于是朝廷任命明兵部右侍郎:蔡复一,为〈贵州总镇巡抚〉与明贵州总镇巡按:傅宗龙,一起调遣明湖广川贵总理:鲁钦,奉命率军救援,在汪家冲一带将叛军击败。
紧接着又与明贵州总镇左参将:尹伸,等将领在凯里安抚使司、普定卫,等地屡败水西土司叛军。
4月20日,李氏朝鲜郡王从归国使臣那里,获得了大明天子的准封圣旨,代表着宗主国天朝方面的认可。
原本大明群臣都认定其为篡位行为,礼部不予册封,但在李氏朝鲜王国使臣们的恳求,以及驻扎在李氏朝鲜王国境内椵岛(皮岛)的明平辽总兵(东江总兵)兼征虏前将军:毛文龙,的帮助下。
明熹宗也从[联鲜制奴]的战略中考虑,才决定批准册封。
5月初9日,福建都指挥使司福宁卫官兵由于明福宁卫仓大使:林廷柱,盗窃军储,不及时发饷,还与明福宁州知州同知:徐士璋,收受贿赂而不追究。
其中明福宁卫指挥使:王州守,又包庇部下而不为调解。
致使明福宁卫镇抚使:张天锡、明福宁卫百户:王一经,等将领忍无可忍,与众兵卒们一起关闭城门,包围官署,殴打贪吏,树旗拆屋,城门关闭多达十三日。
最终明福建左布政使:朱宋或,亲自前往福宁卫军营勘察并劝解平息事件。
5月21日,朝廷内部党争暗流不断,先有阉党为了庆祝辽东都指挥使司以及登莱两府战事,而选择拉拢明辽东总镇经略:孙承宗,与明登莱巡抚:袁可立,但皆遭到拒绝!
因而被阉党之首明司礼监掌印太监兼东厂提督:魏忠贤,的排挤,故意少发补给、少给钱粮等操作,以及明平辽总兵兼征虏前将军:毛文龙,也倒向了阉党阵营中。
故此登莱两府名义上的主人,明登莱巡抚就显得很尴尬了,为了避免皮岛部联合阉党对自己产生威胁,影响大明战局,因此深明大义的袁巡抚打算即将离任。
不过他恰好在登州府公署中,看到了数年难得一遇的海市蜃楼,遂诗兴大发,在蓬莱阁上留下了千古不朽的名篇《观海市》。
5月29日,明辽东总镇经略:孙承宗,上车营图共计;步骑二十四营,合为车营,外有前锋后勍,骑兵七营,合步骑九万二千八百五十六人,内有步兵四万一千八百五十六人俱足,骑兵五万一千人,现少一万五千七百八十九人,尚议催促各镇兵马,可得万人。

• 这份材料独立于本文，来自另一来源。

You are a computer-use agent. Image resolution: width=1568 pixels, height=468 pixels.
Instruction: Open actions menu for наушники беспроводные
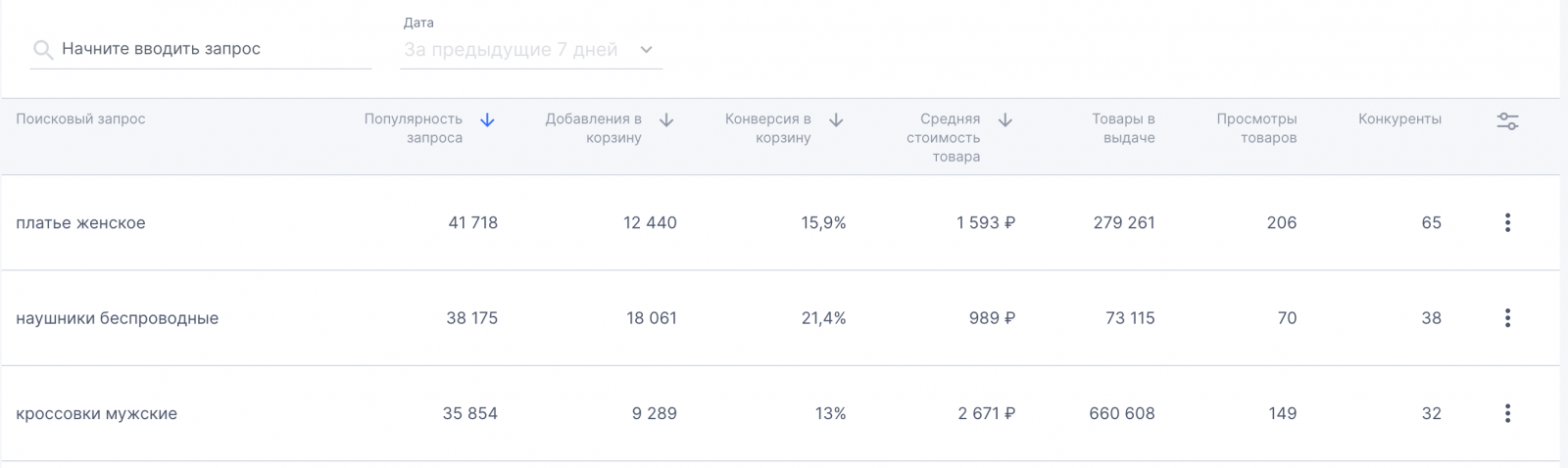1507,318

其战马宜六万三千六百一十三匹,今少六千五百八十九匹,拟于京营量选三千五百匹,太仆寺量兑三千一百匹,其各营所需细大之数约七十余万,乞发帑金二十四万两白银,但明熹宗只准发了十万两白银。
此举疑是魏公公批阅奏折?
6月初1日卯时,明都察院左副都御史:杨涟,联合明吏部尚书:赵南星、明大理寺左寺丞:左光斗、明都察院河南道监察御史:袁化中、明吏科都给事中:魏大中、明礼科左给事中:周朝瑞、明刑部山东清吏司郎中:顾大章,等人为首的「东林六君子」联名上奏将写好的奏疏藏在怀里,准备趁着早朝时面奏皇帝陛下,当场揭露九千岁魏公公陷害忠良的事。
但很不巧的是当日免朝,因此明都察院左副都御史害怕奏折机密泄露,只好让心腹交会转呈明熹宗。
此奏疏中列举了九千岁魏公公的二十四条罪状,还揭露了他迫害先帝旧臣、干预朝政,以及逼死后宫贤妃试图谋害皇子,操纵南北镇抚司锦衣卫与东厂锦衣卫滥施淫威等罪行,最后还指出魏公公专权的恶果是〈致掖廷之中~擅天子之权〉但知有忠贤、不知有陛下,都城之内,亦但知有忠贤,不知有陛下!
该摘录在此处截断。